GEMMAN.PRG – The well behaving GEM version.
It opens a window max’ed to the current resolution and starts plotting the fractal in 16 colors. This takes longer than TMANDEL, as it does quite a bit of GEM juggling before plotting a pixel…

Getting serious

So, this is the part for doing serious things with your Transputer(s) and specifically André Saischowas domain.
He did not only port all needed INMOS tools like iserver to run all the available development tools from back in the days (OCCAM, C, etc) but also ported the Helios server, i.e. the software which runs on the host (i.e. your ATARI) and communicates with the Helios Kernel(s) running on your insane Transputer Farm!
This is a good 75% of what the ATW800 offered – the missing 25% are the graphics which ran on the Blossom chip and was only accessible by the Transputer.

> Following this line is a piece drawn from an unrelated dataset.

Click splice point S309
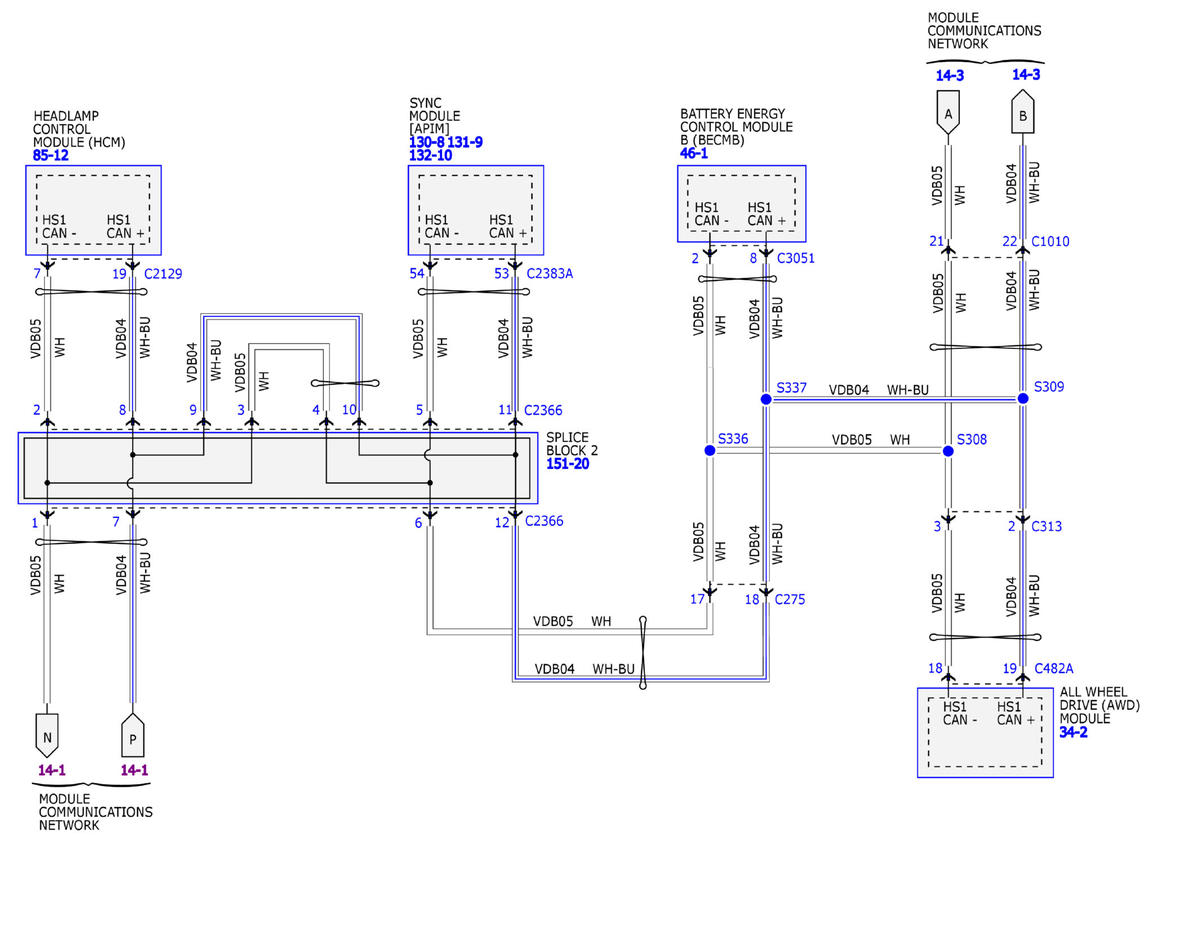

That said you’ll currently find 2 folders in the archive:

  • C-Code – contains the Mandelbrot demos
  • Andres – the serious stuff containing
    • AUTO – the TBIOS driver and stuff needed during ATARI bootup
    • BIN – the INMOS tools like iserver as well as the always-needed ispy utility
    • D72UNI – contains the transputer hosted compiler environment based on d7205a (OCCAM) and d7214c (C-Compiler). Visit transputer.net for plenty of documentation on those. See the README in that folder.
    • HELIOS11 – well, that’s the Helios v1.1 distribution. It’s way smaller than the v1.3 and good for an initial try. You can later switch to v1.3.1 following these steps.

There you have it (for now) – the ATARI ST is therefore the currently third best supported host platform after the PC running DOS or Windoze NT(!) or SPARCStations running Solaris 2.

Tto68k

The Tto68k project started by a classic “phone call doodling” situation… but instead of drawing strange patterns I was fiddling alternately with one of Transputer TRAMs and a spare 68000 CPU I had laying on my desk.
At one point it dawned to me, that the 68000 classic 64pin DIL package perfectly fits in-between a TRAMs socket-pins 😲.

Obviously this discovery immediately had to go into a project which I called Tto68kactually it is a spin-off from the STG[A]TW project which I recently did for the Atari Mega-ST.
So this is fully compatible and everything developed for that card (minus the VGA stuff, obviously).

Three in a row…
Ahhh… a perfect fit!
15 MIPS topping the 68k’s 1 MIPS 💪

Where space allows, the PCB offers certain features:

  • 2 LEDs showing the Transputer status (running/error)
  • An external Link, compatible with the STGATW and my CPU-relocator. Thus you can connect to another TRAM on that one.
  • Dedicated 5V/GND pins to feed-in external power (if needed)
  • Version 1.1 will have two “multi-purpose” pins (see below)

So while the features are pretty basic compared to the STGATW, it has one advantage: The 68000 socket is system-agnostic. And I don’t mean just the different ATARI ST models (520, 1040, Mega) but other systems, too. E.g. the AMIGA, the entry Macintosh line etc. As some of them have more advanced bus management than the ATARI, I saved two of the CPLDs pins as “multi-purpose” pins.
For example in the case of an AMIGA these could be used for the configuration chain (/CFGINn, /CFGOUTn).
While in the ATARI STs those will be used for TOS ROM decoding… or whatever comes to my/your mind.

All that said, this post is just an announcement for now.
Like mentioned, I’m working on a Version 1.1 which will be much more usable, especially for other systems than just the ATARI ST.